The income tax penalizes saving.

In the late 1980s and early 1990s, when I was an economist at the Institute for Research on the Economics of Taxation, my boss and tax policy mentor, the late Norman Ture, had a favorite saying: “People aren’t taxed. Activities are.” It is this proposition, that taxation of any kind always has the effect of penalizing some activities relative to others, that lies at the heart of the economic analysis of taxation.

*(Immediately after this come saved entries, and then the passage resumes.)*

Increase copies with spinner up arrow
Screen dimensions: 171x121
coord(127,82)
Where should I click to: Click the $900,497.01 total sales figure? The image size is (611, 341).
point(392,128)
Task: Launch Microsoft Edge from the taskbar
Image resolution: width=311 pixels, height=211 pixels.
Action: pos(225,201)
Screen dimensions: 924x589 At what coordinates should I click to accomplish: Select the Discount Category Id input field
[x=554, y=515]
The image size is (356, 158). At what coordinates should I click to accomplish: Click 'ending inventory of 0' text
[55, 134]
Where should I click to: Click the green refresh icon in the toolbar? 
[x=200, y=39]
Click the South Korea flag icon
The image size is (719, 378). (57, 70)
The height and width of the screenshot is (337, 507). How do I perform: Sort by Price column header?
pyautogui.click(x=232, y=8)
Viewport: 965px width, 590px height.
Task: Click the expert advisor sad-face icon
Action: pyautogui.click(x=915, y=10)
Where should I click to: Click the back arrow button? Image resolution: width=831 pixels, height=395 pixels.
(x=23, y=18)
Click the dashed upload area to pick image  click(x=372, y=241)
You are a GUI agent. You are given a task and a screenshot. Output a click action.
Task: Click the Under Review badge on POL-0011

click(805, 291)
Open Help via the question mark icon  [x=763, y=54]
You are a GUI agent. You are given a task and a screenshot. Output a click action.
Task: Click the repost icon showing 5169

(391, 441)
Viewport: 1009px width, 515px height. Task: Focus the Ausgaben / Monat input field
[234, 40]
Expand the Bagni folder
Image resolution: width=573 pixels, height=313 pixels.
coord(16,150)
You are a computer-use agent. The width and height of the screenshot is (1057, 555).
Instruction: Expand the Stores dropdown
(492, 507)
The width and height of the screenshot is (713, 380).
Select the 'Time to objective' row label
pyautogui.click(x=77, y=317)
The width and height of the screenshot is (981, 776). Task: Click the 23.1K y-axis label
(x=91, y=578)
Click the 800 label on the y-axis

Obviously the income tax is a tax on people’s income-generating activities. What this means is that it penalizes these activities relative to activities that do not generate income. In a market setting, income-generating activities are those that lead to the production of goods and services. So the income tax penalizes work relative to leisure, and saving and investment relative to consumption. It is the latter that tends to be least understood and therefore will be the focus of this essay.

Consume or Invest?

The broad choice facing an individual in choosing to allocate his or her income is to either spend it or save and invest it. This consumption/saving choice is distorted by the income tax in favor of consumption.

Using the traditional terminology, the income tax double-taxes saving relative to consumption. It should be noted that this terminology is somewhat misleading. As will be demonstrated, the tax does not explicitly double-tax saving but reduces the returns to saving twice, while reducing the returns to consumption just once.

This can be shown with a simple example. Start with an individual who has $100 of pretax income. In the absence of taxation this person has $100 for either consumption — the purchase of goods and services — or saving. If the interest rate is a simple 10 percent per year, then the person can decide whether he prefers to spend $100 or save the $100 and have $110 available for spending a year from now. The decision will be based on his preference for satisfaction now relative to satisfaction in the future. This is what economists call time preference.

Now assume that the individual faces a 10 percent income tax. His $100 is reduced to $90, cutting the amount available for consumption by that rate. Likewise, the tax implicitly reduces his returns to saving by 10 percent. In other words, by taxing the principal the government is simultaneously reducing the entire stream of returns from the investment. So if he saves the $90, because of the tax his interest income is reduced from $10 to $9.

The Returns to Waiting

In the absence of further taxation the individual’s choice is between spending $90 now or waiting a year and having the opportunity to spend $99. Returns to consumption spending and returns to saving have both been reduced equally by the tax. But under a standard income tax, the returns to saving are reduced yet again. The $9 in interest also is taxed 10 percent, leaving $8.10.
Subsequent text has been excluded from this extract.